But he’s still rated as a pleasant surprise this summer due to the athleticism he’s shown and how seemingly light on his feet he has been.

“I feel a whole lot more athletic moving around,” Arvizu said.

As good as Arvizu is looking and moving, he might become a walking and talking endorsement of his employer, Taco Bell.

“Any time I'm hungry and don't want to cook, I go there and get all I want,” he said. “I eat a lot of steak soft tacos. I’m eating everything I see. I like a lot of meals and big portions, not a lot of snacks.”

Steak soft tacos and an ever-increasing passion for working in the weight room alongside teammates such as offensive lineman Logan Smith, linebacker Parker Elliott and cornerback Sam Clark have made a new man out of Arvizu. Growing up in San Diego, he had never lifted weights. Upon moving to Ozark at the start of his freshman year, he didn't know his way around the weight room.
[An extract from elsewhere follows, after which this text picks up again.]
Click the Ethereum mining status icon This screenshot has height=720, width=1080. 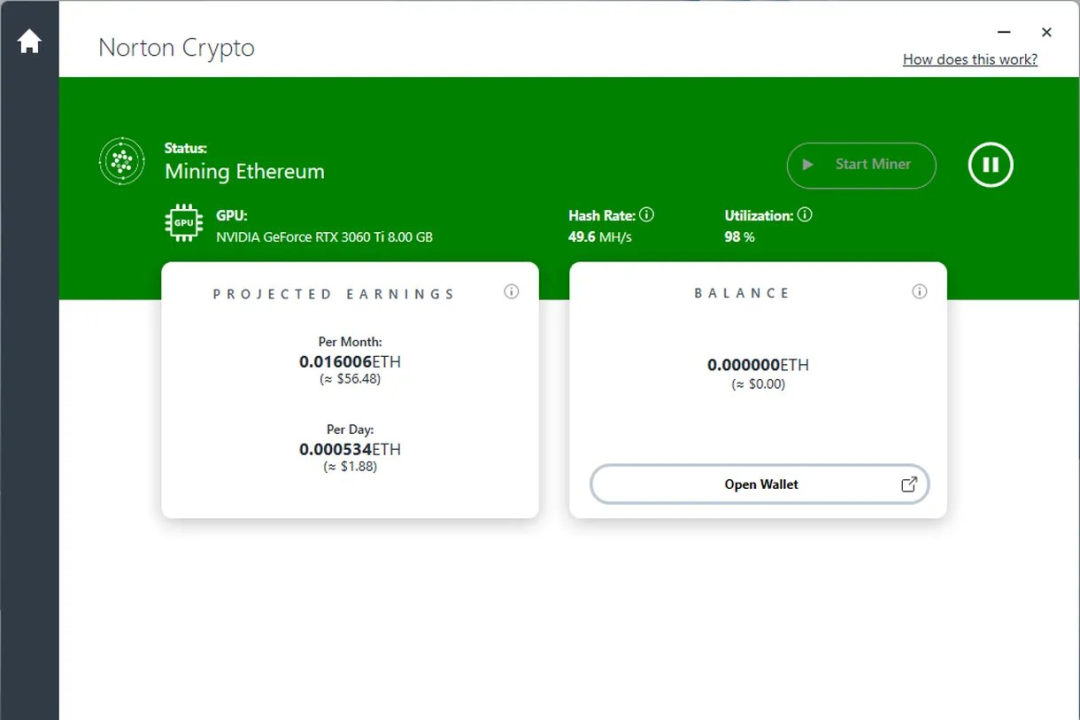122,161
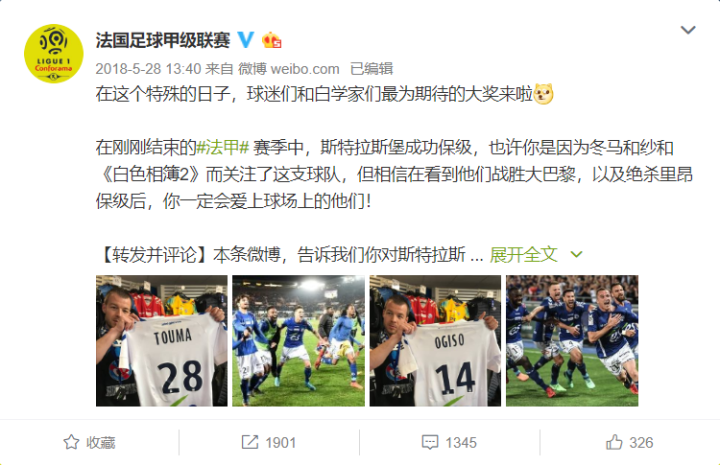This screenshot has width=720, height=465.
Task: Open the 微博 weibo.com source link
Action: tap(288, 69)
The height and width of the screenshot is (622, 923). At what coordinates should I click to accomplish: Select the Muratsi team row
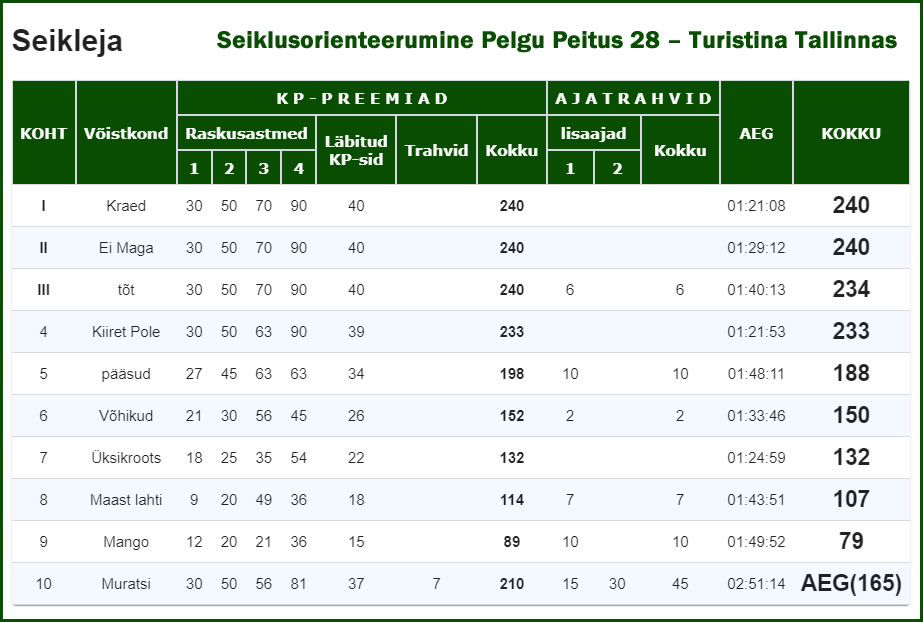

“I was kind of into video games and sitting down,” Arvizu said. “Sam got on my butt. Anytime I wanted to take a break (from working out), he pushed me and made me do it. Parker and ‘Country’ (Smith) have also pushed me a lot. I've hung out with them a lot in the weight room. It's been a lot of 'Do this and do that' with heavy weights. Wrestling at a high tempo while getting pushed by (coach Tod Sundlie) has also helped.

“It's a whole lot motivating to see how I am at 230 now,” he added. “I’m weighing the same (as two years ago), but looking a whole lot better.”

Arvizu has made a good impression on new Tigers coach Jeremy Cordell.

“He works extremely hard in the weight room, in wrestling and in football,” Cordell said. “He's got a high motor and does not have an off button. That makes Ruben real special. I think he's set up to have a very successful season. Also, he understands the leverage principle from being a wrestler. All those things make him a weapon up front.”

Arvizu has his sights set on developing into one of the premier defensive linemen in the COC.

“I want to do everything better this year,” he said. “I didn't get on any of those all-conference lists last year. I'm definitely striving for that.”